A robust method for estimating transit passenger trajectories using automated data
place - north america, mode - bus, technology - passenger information, ridership - behaviour, planning - methods
Automatic Fare Collection (AFC), General Transit Feed Specification (GTFS), Transit origin-destination (O-D) Matrix, Transit, Trip chaining algorithm, Smart card data
Development of an origin-destination demand matrix is crucial for transit planning. The development process is facilitated by automated transit smart card data, making it possible to mine boarding and alighting patterns on an individual basis. This research proposes a novel trip chaining method which uses Automatic Fare Collection (AFC) and General Transit Feed Specification (GTFS) data to infer the most likely trajectory of individual transit passengers.

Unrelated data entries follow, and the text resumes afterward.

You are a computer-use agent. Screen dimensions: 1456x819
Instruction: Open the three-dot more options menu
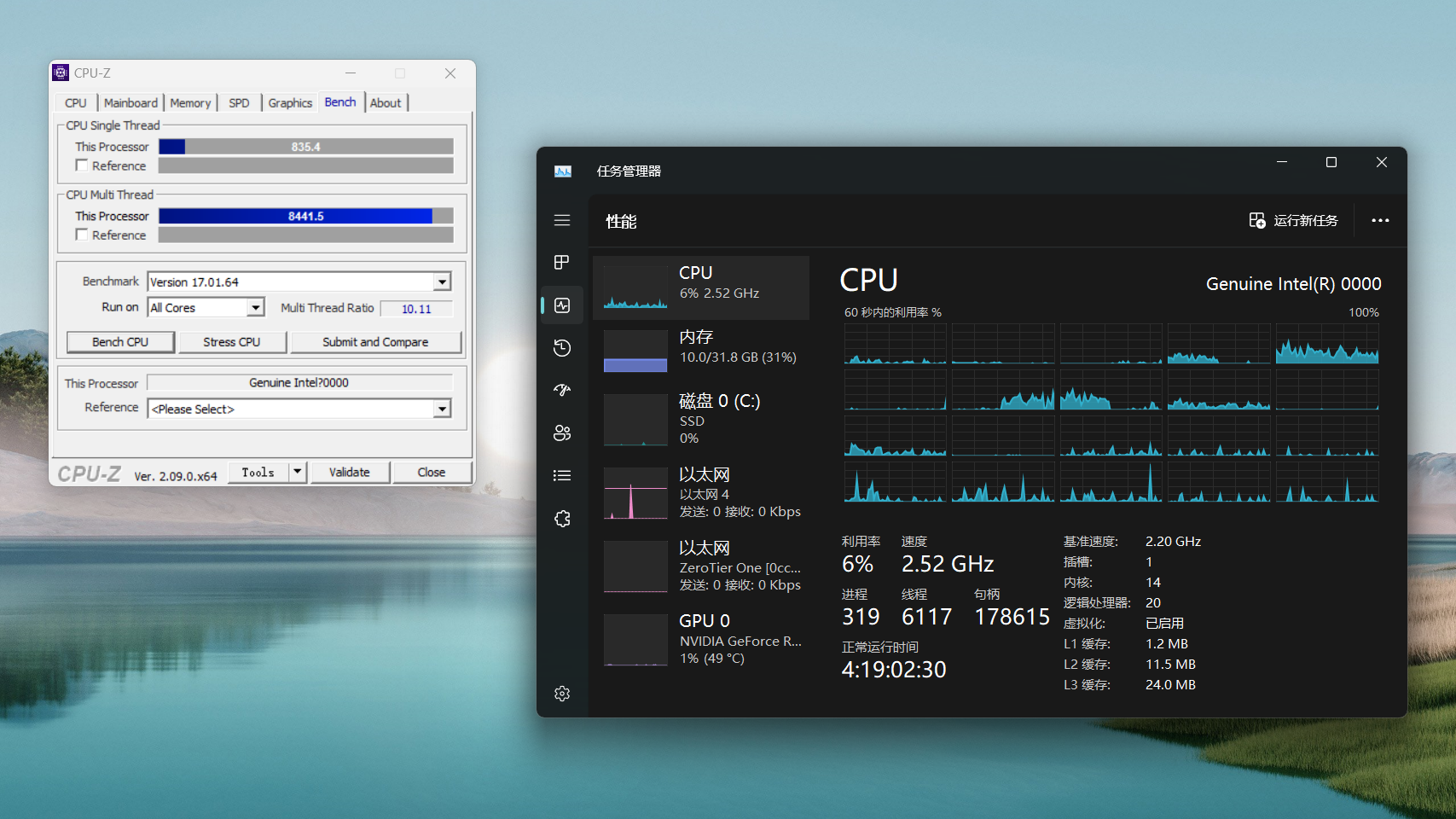pyautogui.click(x=1380, y=220)
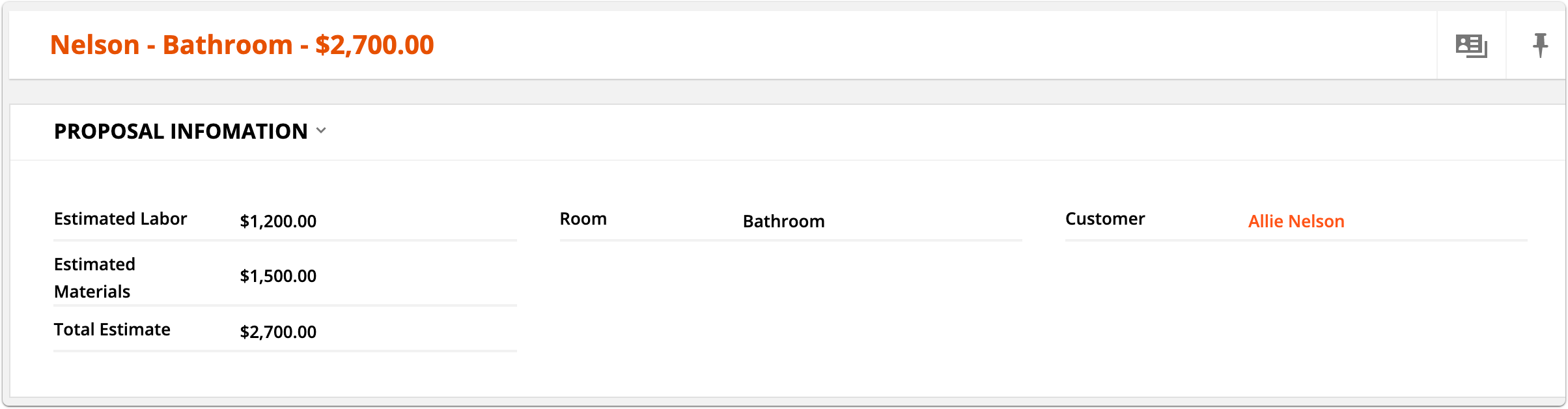Collapse the Proposal Infomation section chevron
The height and width of the screenshot is (409, 1568).
(x=321, y=131)
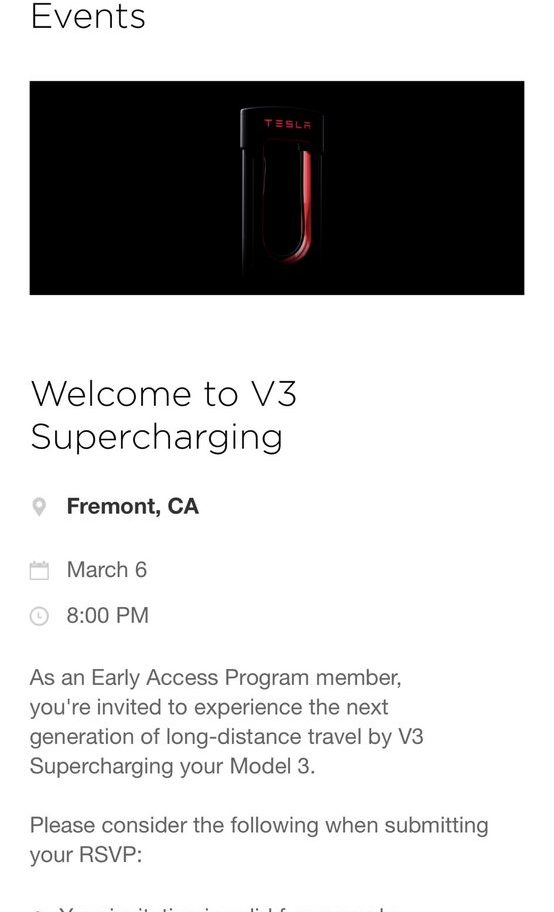Select the March 6 date text
This screenshot has height=912, width=554.
click(106, 570)

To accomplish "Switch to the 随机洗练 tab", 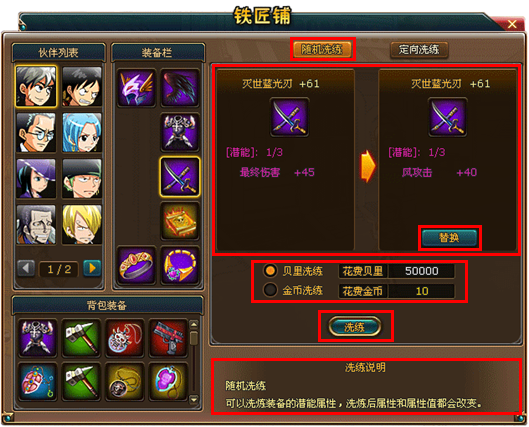I will (322, 49).
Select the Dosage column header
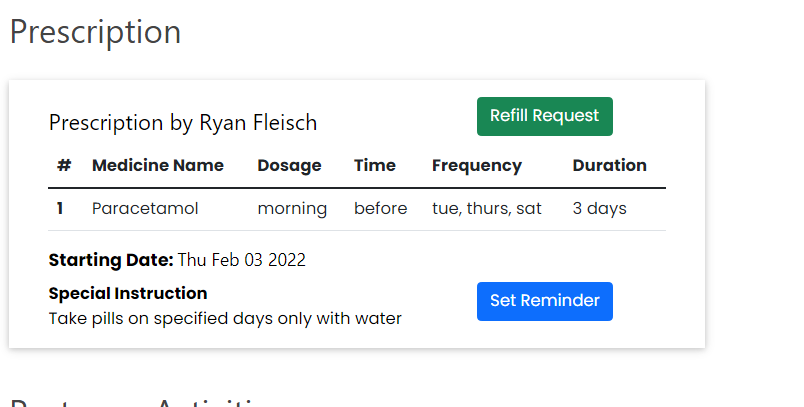This screenshot has height=407, width=804. click(289, 166)
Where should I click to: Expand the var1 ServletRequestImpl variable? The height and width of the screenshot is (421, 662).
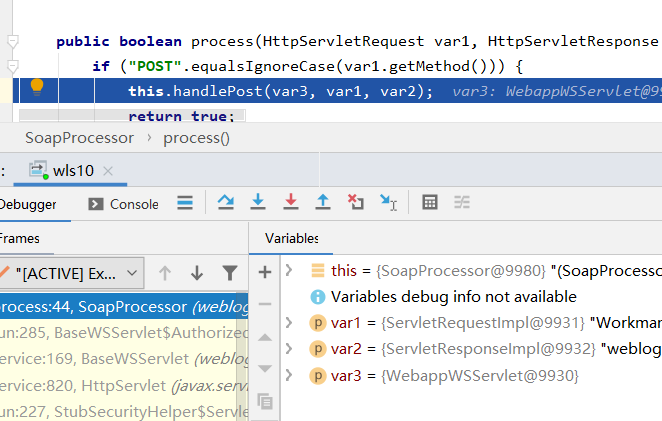coord(289,323)
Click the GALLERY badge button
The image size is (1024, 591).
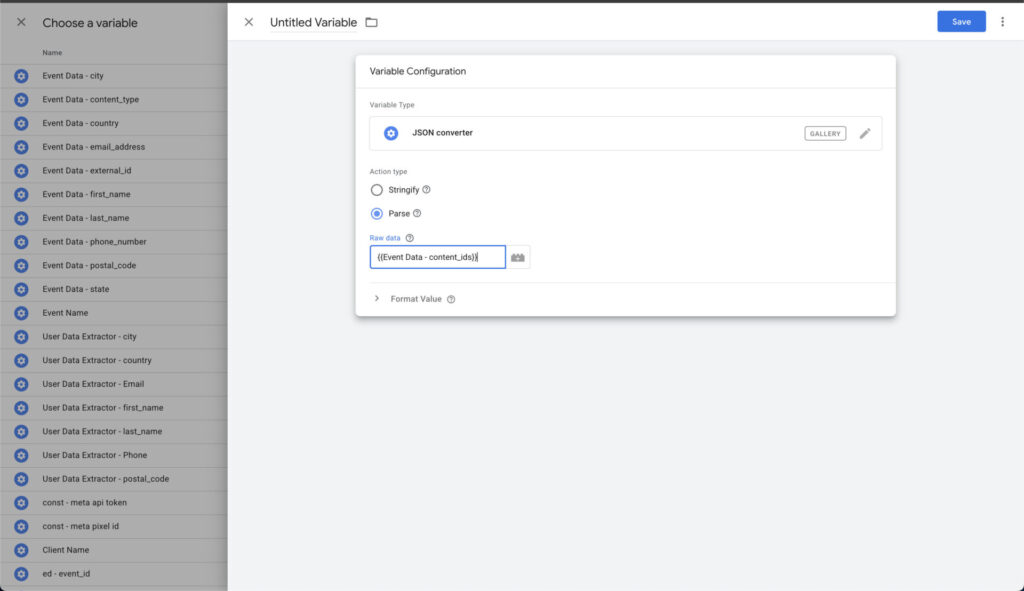pos(825,133)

The method relaxes the assumptions on various parameters used in the existing trip chaining algorithms such as transfer walking distance threshold, buffer distance for selecting the boarding location, time window for selecting the vehicle trip, etc. The method also resolves issues related to errors in GPS location recorded by AFC systems or selection of incorrect sub-route from GTFS data. The proposed trip chaining method generates a set of candidate trajectories for each AFC tag to reach the next tag, calculates the probability of each trajectory, and selects the most likely trajectory to infer the boarding and alighting stops. The method is applied to transit data from the Twin Cities, MN, which has an open transit system where passengers tap smart cards only once when boarding (or when alighting on pay-exit buses). Based on the consecutive tags of the passenger, the proposed algorithm is also modified for pay-exit cases. The method is compared to previous methods developed by the researchers and shows improvement in the number of inferred cases. Finally, results are visualized to understand the route ridership and geographical pattern of trips.
Permission to publish the abstract has been given by Elsevier, copyright remains with them.
Kumar, P., Khani, A., & He, Q. (2018). A robust method for estimating transit passenger trajectories using automated data. Transportation Research Part C: Emerging Technologies, Vol. 95, pp. 731-747.